De cuantas biopics dedicadas por Hollywood a compositores esta y Música y lágrimas (‘The Glenn Miller Story’, Anthony Mann, 1954) son las mejores. Las más intensas en su romanticismo, la de más completa y bonita banda sonora, las más glamourosas.

Aunque Morris Stoloff ya se había ocupado de musicar la vida de Frederic Chopin en Canción inolvidable (1945), también para Columbia, no hay película en que su célebre Nocturno (Mi Bemol Mayor, op. 9/2) haya alcanzado cotas más altas de emotividad que en Eddy Duchin. To Love Again, en efecto, es evocado eternamente por Carmen Cavallaro, que es quien dobla a Tyrone Power en el filme de George Sidney. Cavallaro (1913-1989) era un pianista neoyorquino de música ligera, contemporáneo del homenajeado Duchin (1909?-1951), conocido por sus arpegios, que casi emulaba en el piano la sinfonía de los dioses.
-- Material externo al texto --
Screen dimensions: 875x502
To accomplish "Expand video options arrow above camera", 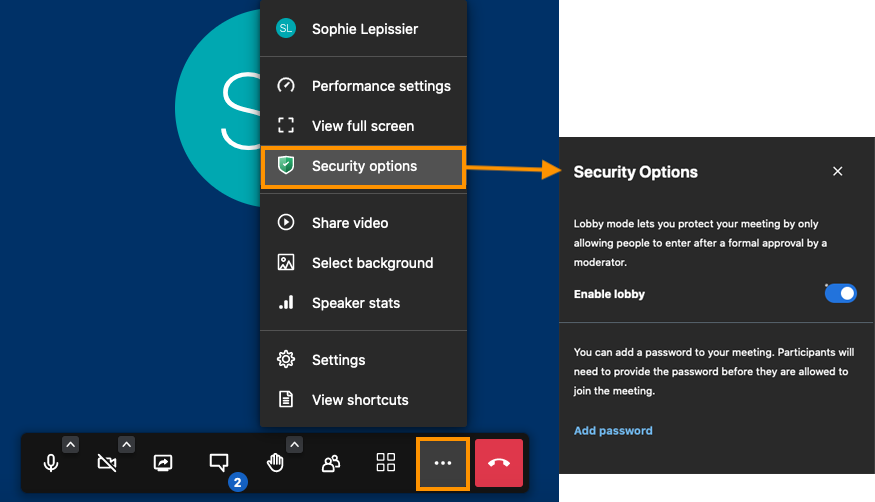I will (x=127, y=444).
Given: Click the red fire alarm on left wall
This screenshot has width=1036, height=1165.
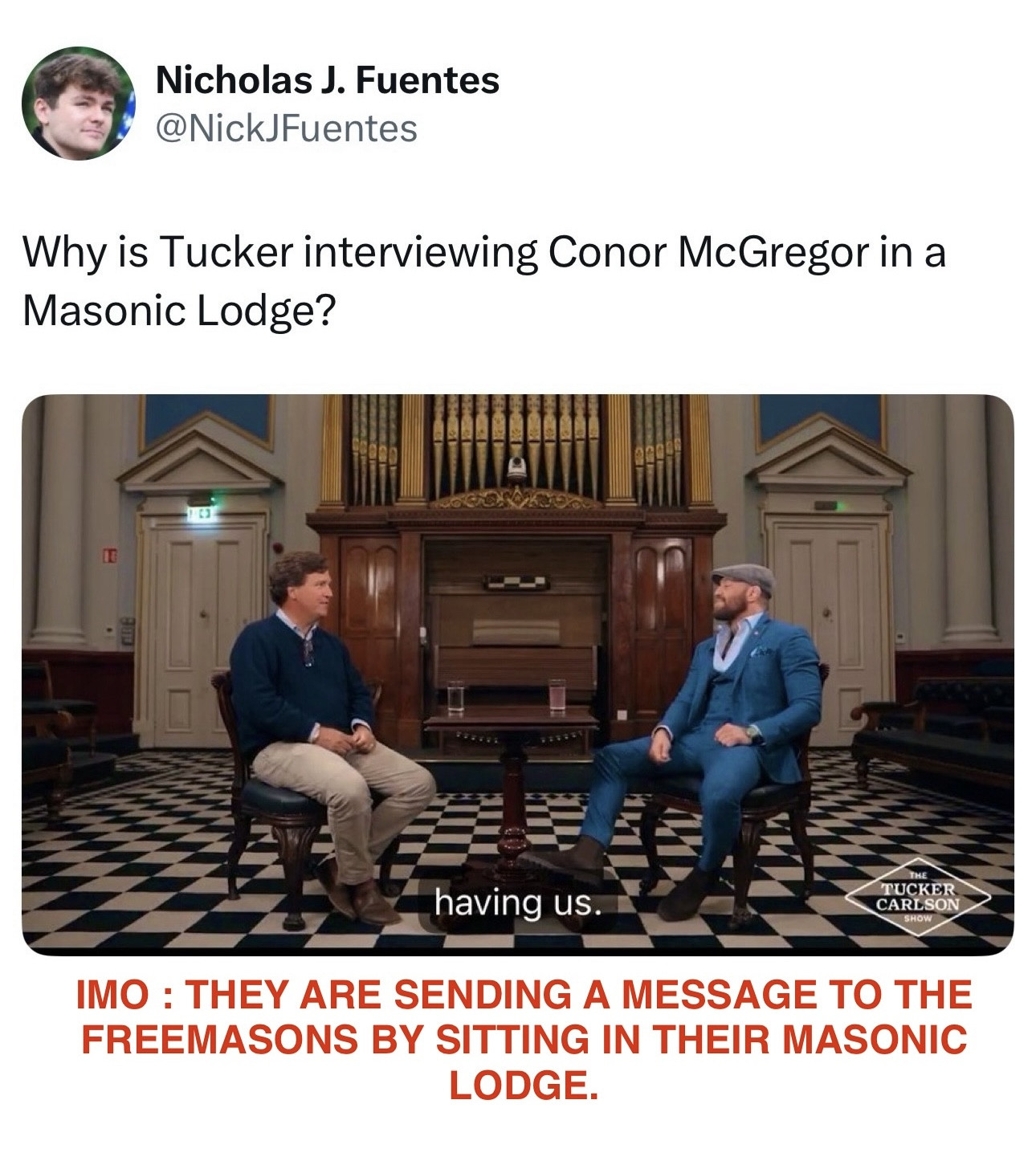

En cierto modo, se asemejaba al estilo de Eddy, pero exagerando la sublimación del lirismo. Sin embargo, sus versiones no cansan, son un gozo para el alma, y se pueden escuchar apaciblemente durante horas. Fue un niño prodigio, que tocaba canciones en un piano de juguete con tres años. Carmen era conocido como el poeta del piano, porque sus arreglos acrecientan el tono envolvente de melodías de siempre, como Fascinación, Bailando en la oscuridad, El humo ciega tus ojos, Cocktail para dos, Siempre en mi corazón, La vida color de rosa, Eres mía, Si yo te tuviera, y otras más.

Eddy Duchin era un farmacéutico que abandonó con acierto la botica por las orquestas de música ligera de 1930-40. Colmado de sueños, se fue de Cambridge (Massachussetts) al Casino de Central Park, donde debutó en la formación de Leo Reisman. Pronto se hizo cartel, por su habilidad de cruzar las manos sobre el teclado, y usar solo un dedo con la solapada. Seguía el swing más que el jazz. Conoció a Marjorie Oelrichs, una joven de la alta sociedad, que será su esposa. Marjorie (Kim Novak) –temerosa del viento que trae frío y desgracias-- muere al dar a luz a su hijo Peter (1937). Ese terrible hecho, distancia a Eddy de su hijo, y Peter queda al cuidado de sus abuelos maternos. Estalla la Segunda Guerra Mundial, y Duchin sirve en un destructor, en el Pacífico. A la vuelta, decide reconciliarse con el pasado y recupera la relación con el niño. Conoce a su tutora, Chiquita, de la que se enamora y con la que forma pareja. Pero pronto el infortunio vuelve a golpear a los Duchin: Eddy enferma de una forma de leucemia, y sus manos se debilitan.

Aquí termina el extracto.